**Dataset excerpts**
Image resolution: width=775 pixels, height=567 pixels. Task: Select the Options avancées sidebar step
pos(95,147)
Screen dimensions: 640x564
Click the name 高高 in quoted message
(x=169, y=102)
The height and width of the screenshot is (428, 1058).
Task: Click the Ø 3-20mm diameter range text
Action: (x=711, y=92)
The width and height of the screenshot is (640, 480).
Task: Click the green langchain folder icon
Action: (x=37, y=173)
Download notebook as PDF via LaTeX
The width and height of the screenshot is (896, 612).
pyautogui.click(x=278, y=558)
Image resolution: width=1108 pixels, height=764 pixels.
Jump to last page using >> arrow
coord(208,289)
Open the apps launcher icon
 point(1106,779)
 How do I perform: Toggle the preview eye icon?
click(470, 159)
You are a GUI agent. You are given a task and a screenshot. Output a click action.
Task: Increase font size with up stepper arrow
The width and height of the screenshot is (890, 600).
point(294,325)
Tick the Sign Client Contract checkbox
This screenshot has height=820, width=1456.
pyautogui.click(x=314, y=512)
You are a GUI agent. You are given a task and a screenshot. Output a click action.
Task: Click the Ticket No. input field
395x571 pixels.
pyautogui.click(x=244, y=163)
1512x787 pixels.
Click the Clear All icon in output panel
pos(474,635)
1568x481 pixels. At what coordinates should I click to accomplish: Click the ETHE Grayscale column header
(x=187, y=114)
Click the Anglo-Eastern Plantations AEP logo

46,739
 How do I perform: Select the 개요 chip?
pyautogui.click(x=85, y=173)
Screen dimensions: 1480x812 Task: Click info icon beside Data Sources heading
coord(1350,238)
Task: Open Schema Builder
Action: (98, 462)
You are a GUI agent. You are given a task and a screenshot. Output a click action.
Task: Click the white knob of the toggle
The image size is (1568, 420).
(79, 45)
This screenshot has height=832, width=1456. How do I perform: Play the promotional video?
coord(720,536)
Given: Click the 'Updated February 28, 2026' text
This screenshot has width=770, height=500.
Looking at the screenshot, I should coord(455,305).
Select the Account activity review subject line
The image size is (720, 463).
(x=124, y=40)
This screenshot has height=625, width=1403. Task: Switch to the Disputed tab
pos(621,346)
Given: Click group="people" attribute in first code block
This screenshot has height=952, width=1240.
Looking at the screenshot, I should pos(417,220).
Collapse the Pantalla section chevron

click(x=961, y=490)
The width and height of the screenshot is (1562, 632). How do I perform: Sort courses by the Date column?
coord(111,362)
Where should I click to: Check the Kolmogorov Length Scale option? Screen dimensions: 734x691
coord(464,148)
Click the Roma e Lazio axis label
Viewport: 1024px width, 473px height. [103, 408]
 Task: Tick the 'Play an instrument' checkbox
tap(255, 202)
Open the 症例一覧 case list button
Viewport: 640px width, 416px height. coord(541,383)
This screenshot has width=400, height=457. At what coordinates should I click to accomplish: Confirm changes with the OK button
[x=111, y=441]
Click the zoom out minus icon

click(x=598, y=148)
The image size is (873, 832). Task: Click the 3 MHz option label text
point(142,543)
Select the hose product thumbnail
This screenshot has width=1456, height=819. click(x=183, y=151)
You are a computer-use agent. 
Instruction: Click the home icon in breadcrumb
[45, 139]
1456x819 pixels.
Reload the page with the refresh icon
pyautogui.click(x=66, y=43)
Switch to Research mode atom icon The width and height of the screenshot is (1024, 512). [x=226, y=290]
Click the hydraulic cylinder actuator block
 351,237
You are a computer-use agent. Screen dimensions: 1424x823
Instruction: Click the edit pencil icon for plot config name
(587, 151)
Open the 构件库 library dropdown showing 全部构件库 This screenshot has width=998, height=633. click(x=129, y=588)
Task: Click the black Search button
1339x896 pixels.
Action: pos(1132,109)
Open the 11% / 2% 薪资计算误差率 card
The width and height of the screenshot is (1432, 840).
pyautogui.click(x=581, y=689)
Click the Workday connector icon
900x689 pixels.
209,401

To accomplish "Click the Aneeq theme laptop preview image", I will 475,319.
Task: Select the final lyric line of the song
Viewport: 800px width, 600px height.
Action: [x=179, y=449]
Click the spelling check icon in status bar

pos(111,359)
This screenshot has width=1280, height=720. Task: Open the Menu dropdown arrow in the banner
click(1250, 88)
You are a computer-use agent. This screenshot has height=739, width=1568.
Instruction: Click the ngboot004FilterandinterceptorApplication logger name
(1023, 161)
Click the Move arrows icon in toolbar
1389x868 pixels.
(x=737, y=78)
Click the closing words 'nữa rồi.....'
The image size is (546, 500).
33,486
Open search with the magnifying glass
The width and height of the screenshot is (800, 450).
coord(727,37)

**What to do**
Repeat the whole listing above without any change.

**Solution to the problem**
Image resolution: width=775 pixels, height=567 pixels. Task: Select the Options avancées sidebar step
pos(95,147)
Screen dimensions: 640x564
Click the name 高高 in quoted message
(x=169, y=102)
The height and width of the screenshot is (428, 1058).
Task: Click the Ø 3-20mm diameter range text
Action: (x=711, y=92)
The width and height of the screenshot is (640, 480).
Task: Click the green langchain folder icon
Action: (x=37, y=173)
Download notebook as PDF via LaTeX
The width and height of the screenshot is (896, 612).
pyautogui.click(x=278, y=558)
Image resolution: width=1108 pixels, height=764 pixels.
Jump to last page using >> arrow
coord(208,289)
Open the apps launcher icon
 point(1106,779)
 How do I perform: Toggle the preview eye icon?
click(470, 159)
You are a GUI agent. You are given a task and a screenshot. Output a click action.
Task: Increase font size with up stepper arrow
The width and height of the screenshot is (890, 600).
point(294,325)
Tick the Sign Client Contract checkbox
This screenshot has height=820, width=1456.
pyautogui.click(x=314, y=512)
You are a GUI agent. You are given a task and a screenshot. Output a click action.
Task: Click the Ticket No. input field
395x571 pixels.
pyautogui.click(x=244, y=163)
1512x787 pixels.
Click the Clear All icon in output panel
pos(474,635)
1568x481 pixels. At what coordinates should I click to accomplish: Click the ETHE Grayscale column header
(x=187, y=114)
Click the Anglo-Eastern Plantations AEP logo

46,739
 How do I perform: Select the 개요 chip?
pyautogui.click(x=85, y=173)
Screen dimensions: 1480x812 Task: Click info icon beside Data Sources heading
coord(1350,238)
Task: Open Schema Builder
Action: (98, 462)
You are a GUI agent. You are given a task and a screenshot. Output a click action.
Task: Click the white knob of the toggle
The image size is (1568, 420).
(79, 45)
This screenshot has height=832, width=1456. How do I perform: Play the promotional video?
coord(720,536)
Given: Click the 'Updated February 28, 2026' text
This screenshot has width=770, height=500.
Looking at the screenshot, I should coord(455,305).
Select the Account activity review subject line
The image size is (720, 463).
(x=124, y=40)
This screenshot has height=625, width=1403. Task: Switch to the Disputed tab
pos(621,346)
Given: Click group="people" attribute in first code block
This screenshot has height=952, width=1240.
Looking at the screenshot, I should pos(417,220).
Collapse the Pantalla section chevron

click(x=961, y=490)
The width and height of the screenshot is (1562, 632). How do I perform: Sort courses by the Date column?
coord(111,362)
Where should I click to: Check the Kolmogorov Length Scale option? Screen dimensions: 734x691
coord(464,148)
Click the Roma e Lazio axis label
Viewport: 1024px width, 473px height. [103, 408]
 Task: Tick the 'Play an instrument' checkbox
tap(255, 202)
Open the 症例一覧 case list button
Viewport: 640px width, 416px height. coord(541,383)
This screenshot has width=400, height=457. At what coordinates should I click to accomplish: Confirm changes with the OK button
[x=111, y=441]
Click the zoom out minus icon

click(x=598, y=148)
The image size is (873, 832). Task: Click the 3 MHz option label text
point(142,543)
Select the hose product thumbnail
This screenshot has width=1456, height=819. click(x=183, y=151)
You are a computer-use agent. 
Instruction: Click the home icon in breadcrumb
[45, 139]
1456x819 pixels.
Reload the page with the refresh icon
pyautogui.click(x=66, y=43)
Switch to Research mode atom icon The width and height of the screenshot is (1024, 512). [x=226, y=290]
Click the hydraulic cylinder actuator block
 351,237
You are a computer-use agent. Screen dimensions: 1424x823
Instruction: Click the edit pencil icon for plot config name
(587, 151)
Open the 构件库 library dropdown showing 全部构件库 This screenshot has width=998, height=633. click(x=129, y=588)
Task: Click the black Search button
1339x896 pixels.
Action: pos(1132,109)
Open the 11% / 2% 薪资计算误差率 card
The width and height of the screenshot is (1432, 840).
pyautogui.click(x=581, y=689)
Click the Workday connector icon
900x689 pixels.
209,401

To accomplish "Click the Aneeq theme laptop preview image", I will 475,319.
Task: Select the final lyric line of the song
Viewport: 800px width, 600px height.
Action: [x=179, y=449]
Click the spelling check icon in status bar

pos(111,359)
This screenshot has width=1280, height=720. Task: Open the Menu dropdown arrow in the banner
click(1250, 88)
You are a computer-use agent. This screenshot has height=739, width=1568.
Instruction: Click the ngboot004FilterandinterceptorApplication logger name
(1023, 161)
Click the Move arrows icon in toolbar
1389x868 pixels.
(x=737, y=78)
Click the closing words 'nữa rồi.....'
The image size is (546, 500).
33,486
Open search with the magnifying glass
The width and height of the screenshot is (800, 450).
coord(727,37)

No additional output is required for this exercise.